The Korea Herald


Assembly debates ways to shield state agencies from North Korean cyberattacks

Bill proposed to make cybersecurity compliance mandatory for constitutional bodies

By Kim Arin

Published : July 3, 2024 - 20:09

    • Link copied

People Power Party Rep. Park Choong-kwon speaks at a forum held at the National Assembly on Wednesday. (courtesy of Rep. Park Choong-kwon’s office) People Power Party Rep. Park Choong-kwon speaks at a forum held at the National Assembly on Wednesday. (courtesy of Rep. Park Choong-kwon’s office)

Cybersecurity compliance should be made mandatory for constitutional institutions like governmental agencies in South Korea, lawmakers and experts said Wednesday.

At a National Assembly forum held on the day, ruling People Power Party Rep. Park Choong-kwon said constitutional institutions should be required to observe security practices in light of the recent North Korean cyberattacks against South Korean courts.
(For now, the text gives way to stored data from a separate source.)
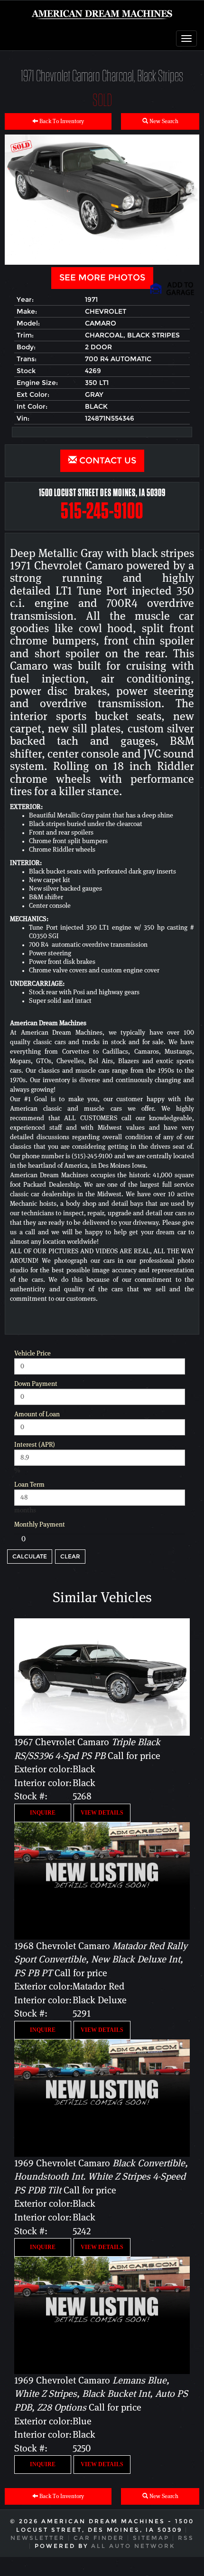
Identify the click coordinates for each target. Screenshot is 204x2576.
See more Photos (102, 277)
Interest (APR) (34, 1445)
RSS (186, 2537)
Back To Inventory (61, 121)
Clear (70, 1556)
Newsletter (37, 2537)
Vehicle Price (32, 1353)
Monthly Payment (39, 1524)
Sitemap (151, 2537)
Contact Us (106, 460)
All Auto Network (133, 2545)
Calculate (29, 1556)
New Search (163, 121)
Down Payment (35, 1384)
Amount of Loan (37, 1414)
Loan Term (29, 1484)
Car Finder (99, 2537)
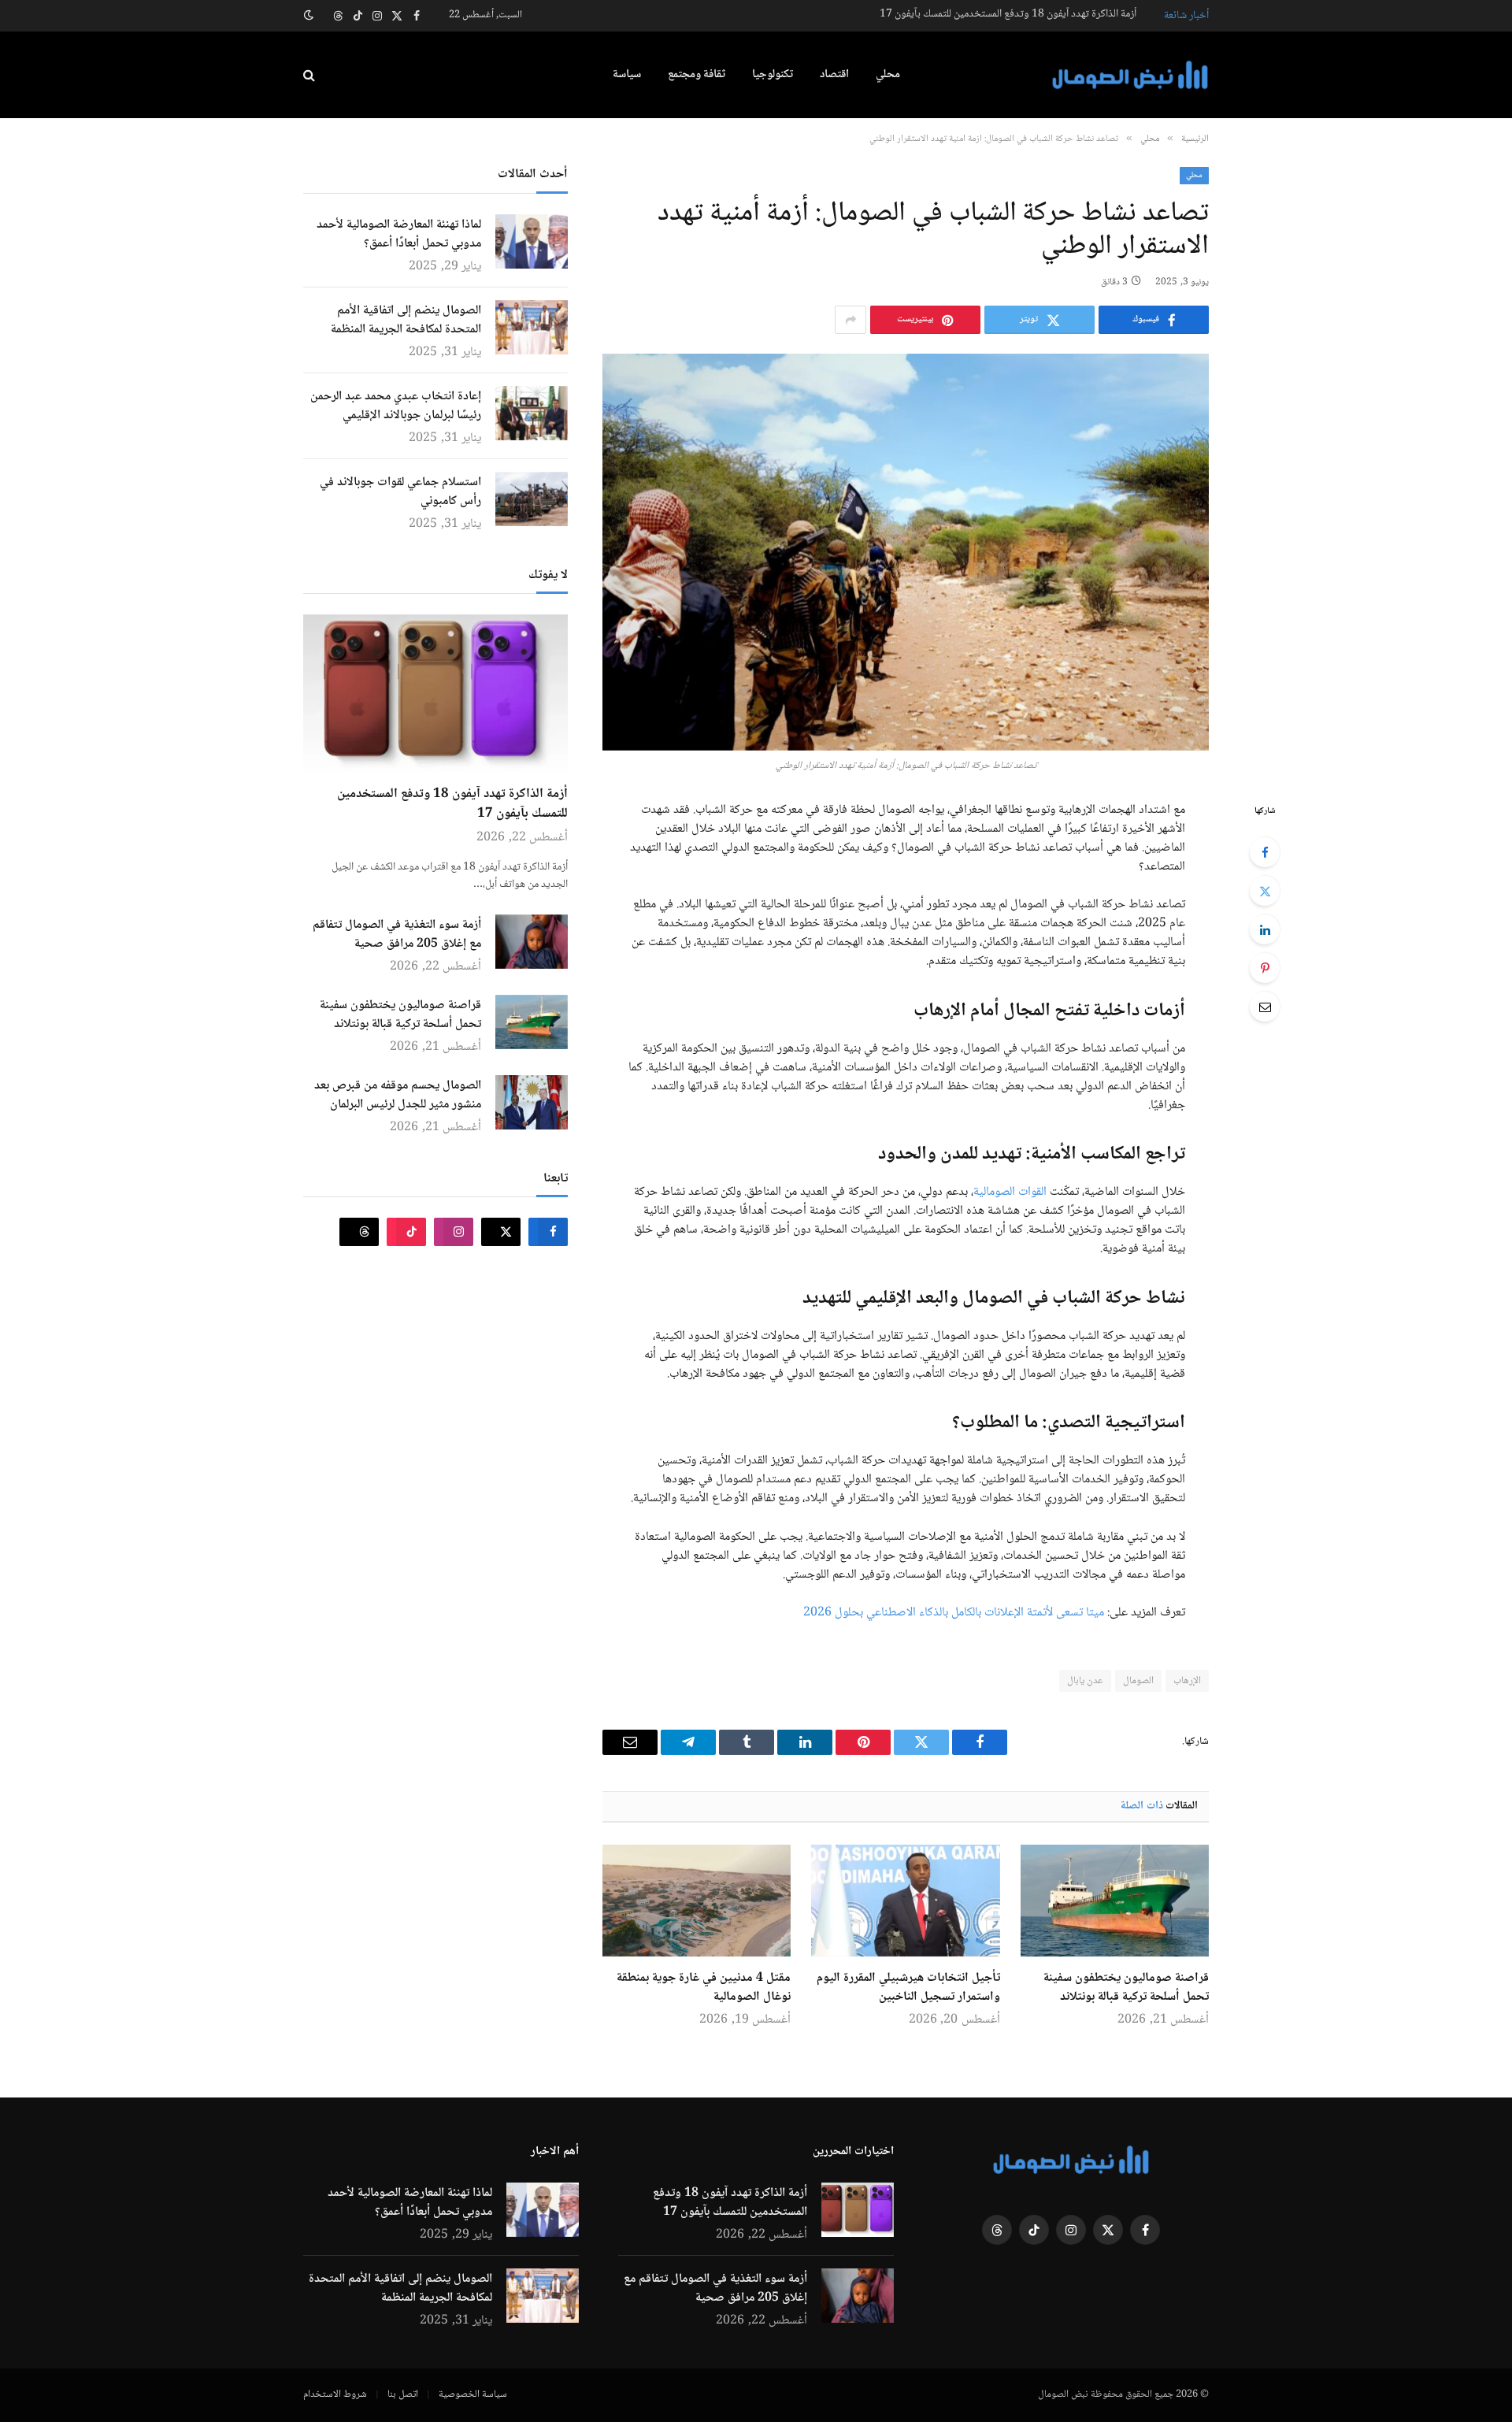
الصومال (1138, 1680)
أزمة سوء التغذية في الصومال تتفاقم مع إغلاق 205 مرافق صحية (397, 935)
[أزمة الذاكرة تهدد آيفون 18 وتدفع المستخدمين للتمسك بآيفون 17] (435, 693)
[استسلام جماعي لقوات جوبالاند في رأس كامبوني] (531, 499)
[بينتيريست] (1265, 968)
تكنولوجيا (772, 75)
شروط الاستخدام (335, 2394)
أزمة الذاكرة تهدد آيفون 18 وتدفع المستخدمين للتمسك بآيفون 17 (1008, 14)
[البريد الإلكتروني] (1265, 1007)
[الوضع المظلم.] (310, 15)
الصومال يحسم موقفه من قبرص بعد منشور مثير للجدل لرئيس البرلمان (397, 1096)
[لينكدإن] (1265, 929)
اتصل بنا (402, 2394)
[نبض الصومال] (1130, 75)
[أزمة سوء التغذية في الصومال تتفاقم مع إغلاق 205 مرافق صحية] (531, 941)
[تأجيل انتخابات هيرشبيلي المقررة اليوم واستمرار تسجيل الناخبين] (905, 1901)
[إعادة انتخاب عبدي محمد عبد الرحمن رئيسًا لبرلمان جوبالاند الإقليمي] (531, 413)
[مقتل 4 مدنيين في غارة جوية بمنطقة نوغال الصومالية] (696, 1901)
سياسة (627, 75)
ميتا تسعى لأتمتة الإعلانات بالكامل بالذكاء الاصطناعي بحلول (969, 1612)
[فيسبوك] (1265, 852)
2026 (817, 1612)
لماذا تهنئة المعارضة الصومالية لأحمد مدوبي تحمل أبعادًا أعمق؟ (399, 235)
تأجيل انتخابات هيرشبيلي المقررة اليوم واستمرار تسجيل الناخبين (908, 1988)
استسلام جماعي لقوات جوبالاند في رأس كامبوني (400, 492)
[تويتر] (1265, 891)
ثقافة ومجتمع (696, 75)
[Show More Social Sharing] (850, 320)
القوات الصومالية (1010, 1192)
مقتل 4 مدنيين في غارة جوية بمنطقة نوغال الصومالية (704, 1988)
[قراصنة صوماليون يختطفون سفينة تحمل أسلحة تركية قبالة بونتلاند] (1115, 1901)
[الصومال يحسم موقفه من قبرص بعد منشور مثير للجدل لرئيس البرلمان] (531, 1102)
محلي (888, 75)
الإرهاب (1187, 1680)
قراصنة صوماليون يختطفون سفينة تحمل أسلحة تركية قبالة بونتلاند (1126, 1988)
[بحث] (310, 75)
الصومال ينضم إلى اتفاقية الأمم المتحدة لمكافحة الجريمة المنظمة (406, 320)
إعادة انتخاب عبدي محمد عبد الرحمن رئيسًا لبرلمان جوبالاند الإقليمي (395, 406)
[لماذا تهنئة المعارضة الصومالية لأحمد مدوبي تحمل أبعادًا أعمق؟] (531, 241)
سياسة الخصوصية (473, 2394)
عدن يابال (1085, 1680)
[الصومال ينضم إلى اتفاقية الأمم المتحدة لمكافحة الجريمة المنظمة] (531, 327)
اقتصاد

According to findings by the Korean National Police Agency in May, hackers for North Korea’s Reconnaissance General Bureau planted malicious code into the networks of South Korean courts, stealing up to 1,014 gigabytes of data over two years up to January.

When the Supreme Court’s administrative office became aware of the breach last year, it did not inform the National Intelligence Service or investigative agencies of the breaches immediately and resorted to consulting a private cybersecurity company instead.

Not long after cyberattacks against the courts became known, an official social media account owned by the Ministry of Health and Welfare was breached by a North Korean hacker group.

Park said that when he was a student at the Kim Jong-un National Defense University in Pyongyang, the first thing they taught in computer engineering class was hacking skills.

“The Kim Jong-un administration is intent on cultivating an army of North Korean hackers to use stolen private data for criminal activities to generate illicit funds,” he said. “The stolen information can be used to spread disinformation and fake news to cause a divide in our society.”

Under existing laws, agencies in charge of cybersecurity affairs like the National Intelligence Service cannot initiate an inspection of constitutional institutions -- governmental bodies established by the Constitution -- even in a suspected instance of an attack.

“North Korean cyberattacks have gotten to a point where the top institutions that uphold democracy in our country are exposed to infiltrations,” Park said. “To catch up with advanced threats, we have to step up our efforts in protecting our public agencies.”

The ruling party proposed a bill for making cybersecurity checks more widely accessible to constitutional institutions.

Kim So-jeong, a researcher at the Institute for National Security Strategy, called on the Assembly to create a legal basis for implementing security measures in the government as well as other public bodies through legislation.

She pointed out that in the US, state agencies could face reduced federal funding or other penalties for failing to meet security requirements under the Federal Information Security Management Act.

“The US Congress has continued to play a role in enforcing how security measures are enforced in the government,” she said.

She said that other countries also looked to South Korea for clues about responses to cyber threats from North Korea.

“The embassies in South Korea were increasingly reporting North Korean cyberattacks targeting its citizens, and one of the questions that they have was what the best practice is for responding to such threats,” she said.

“There are a lot of efforts in the international community to address these threats in cyberspace, and South Korea is very much involved. South Korea could have a leading presence in the cyber domain.”

As police tend to focus on the postattack response rather than prevention, close cooperation with agencies in charge of prevention and protection was crucial, according to Kim San-ho of the Korean National Police Agency’s National Security Bureau.

“When we identify an attack, we begin an investigation and work with authorities of other concerned agencies to minimize the damage. But it goes without saying that proactive prevention is way better than recovery,” he said. “In order to prevent future incidents, strengthening cooperation among agencies is key.”